┌──

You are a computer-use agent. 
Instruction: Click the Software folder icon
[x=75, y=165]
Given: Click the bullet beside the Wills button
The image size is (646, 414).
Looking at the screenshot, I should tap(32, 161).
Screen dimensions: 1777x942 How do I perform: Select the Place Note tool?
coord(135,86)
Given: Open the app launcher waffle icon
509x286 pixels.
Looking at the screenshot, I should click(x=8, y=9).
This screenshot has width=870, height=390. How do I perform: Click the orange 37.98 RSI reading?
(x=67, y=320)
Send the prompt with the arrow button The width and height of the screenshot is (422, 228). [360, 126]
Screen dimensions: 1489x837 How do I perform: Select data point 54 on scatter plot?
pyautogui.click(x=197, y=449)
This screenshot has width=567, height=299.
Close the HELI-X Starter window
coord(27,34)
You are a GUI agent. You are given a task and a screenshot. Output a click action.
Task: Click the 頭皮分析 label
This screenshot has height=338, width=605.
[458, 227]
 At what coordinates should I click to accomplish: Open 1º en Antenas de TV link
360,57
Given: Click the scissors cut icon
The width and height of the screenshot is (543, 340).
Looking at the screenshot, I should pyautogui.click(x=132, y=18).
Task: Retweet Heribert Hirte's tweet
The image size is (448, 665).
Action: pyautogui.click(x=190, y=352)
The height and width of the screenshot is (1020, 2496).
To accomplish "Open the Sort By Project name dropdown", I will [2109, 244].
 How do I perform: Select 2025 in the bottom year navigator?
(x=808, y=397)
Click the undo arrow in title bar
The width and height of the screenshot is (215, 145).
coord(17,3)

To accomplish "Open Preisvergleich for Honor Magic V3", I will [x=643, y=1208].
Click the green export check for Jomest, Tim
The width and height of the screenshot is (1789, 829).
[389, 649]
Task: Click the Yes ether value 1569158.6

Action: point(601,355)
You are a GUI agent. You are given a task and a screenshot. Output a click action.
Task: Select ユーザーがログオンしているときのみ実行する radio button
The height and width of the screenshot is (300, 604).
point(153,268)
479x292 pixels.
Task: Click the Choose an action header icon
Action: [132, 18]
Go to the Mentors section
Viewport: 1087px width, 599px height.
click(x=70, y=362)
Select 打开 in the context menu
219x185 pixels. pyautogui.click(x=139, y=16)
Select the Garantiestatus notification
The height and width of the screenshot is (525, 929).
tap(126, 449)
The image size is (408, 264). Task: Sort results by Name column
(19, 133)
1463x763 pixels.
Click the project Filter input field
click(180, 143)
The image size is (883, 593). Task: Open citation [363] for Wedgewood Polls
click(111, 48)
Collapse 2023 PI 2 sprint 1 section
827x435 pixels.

└──

▶ [WHAT THIS TASK INVOLVES]
Write out all of the lines above again, putting "interface agent" in place of "GUI agent" and leaving everything else as it is.

▶ [OUTPUT FOR THIS EXERCISE]
You are a computer-use agent. 
Instruction: Click the Software folder icon
[x=75, y=165]
Given: Click the bullet beside the Wills button
The image size is (646, 414).
Looking at the screenshot, I should tap(32, 161).
Screen dimensions: 1777x942 How do I perform: Select the Place Note tool?
coord(135,86)
Given: Open the app launcher waffle icon
509x286 pixels.
Looking at the screenshot, I should click(x=8, y=9).
This screenshot has width=870, height=390. How do I perform: Click the orange 37.98 RSI reading?
(x=67, y=320)
Send the prompt with the arrow button The width and height of the screenshot is (422, 228). [360, 126]
Screen dimensions: 1489x837 How do I perform: Select data point 54 on scatter plot?
pyautogui.click(x=197, y=449)
This screenshot has width=567, height=299.
Close the HELI-X Starter window
coord(27,34)
You are a interface agent. You are given a task and a screenshot. Output a click action.
Task: Click the 頭皮分析 label
This screenshot has height=338, width=605.
[458, 227]
 At what coordinates should I click to accomplish: Open 1º en Antenas de TV link
360,57
Given: Click the scissors cut icon
The width and height of the screenshot is (543, 340).
Looking at the screenshot, I should pyautogui.click(x=132, y=18).
Task: Retweet Heribert Hirte's tweet
The image size is (448, 665).
Action: pyautogui.click(x=190, y=352)
The height and width of the screenshot is (1020, 2496).
To accomplish "Open the Sort By Project name dropdown", I will [2109, 244].
 How do I perform: Select 2025 in the bottom year navigator?
(x=808, y=397)
Click the undo arrow in title bar
The width and height of the screenshot is (215, 145).
coord(17,3)

To accomplish "Open Preisvergleich for Honor Magic V3", I will [x=643, y=1208].
Click the green export check for Jomest, Tim
The width and height of the screenshot is (1789, 829).
[389, 649]
Task: Click the Yes ether value 1569158.6

Action: point(601,355)
You are a interface agent. You are given a task and a screenshot. Output a click action.
Task: Select ユーザーがログオンしているときのみ実行する radio button
The height and width of the screenshot is (300, 604).
point(153,268)
479x292 pixels.
Task: Click the Choose an action header icon
Action: [132, 18]
Go to the Mentors section
Viewport: 1087px width, 599px height.
click(x=70, y=362)
Select 打开 in the context menu
219x185 pixels. pyautogui.click(x=139, y=16)
Select the Garantiestatus notification
The height and width of the screenshot is (525, 929).
tap(126, 449)
The image size is (408, 264). Task: Sort results by Name column
(19, 133)
1463x763 pixels.
Click the project Filter input field
click(180, 143)
The image size is (883, 593). Task: Open citation [363] for Wedgewood Polls
click(111, 48)
Collapse 2023 PI 2 sprint 1 section
827x435 pixels.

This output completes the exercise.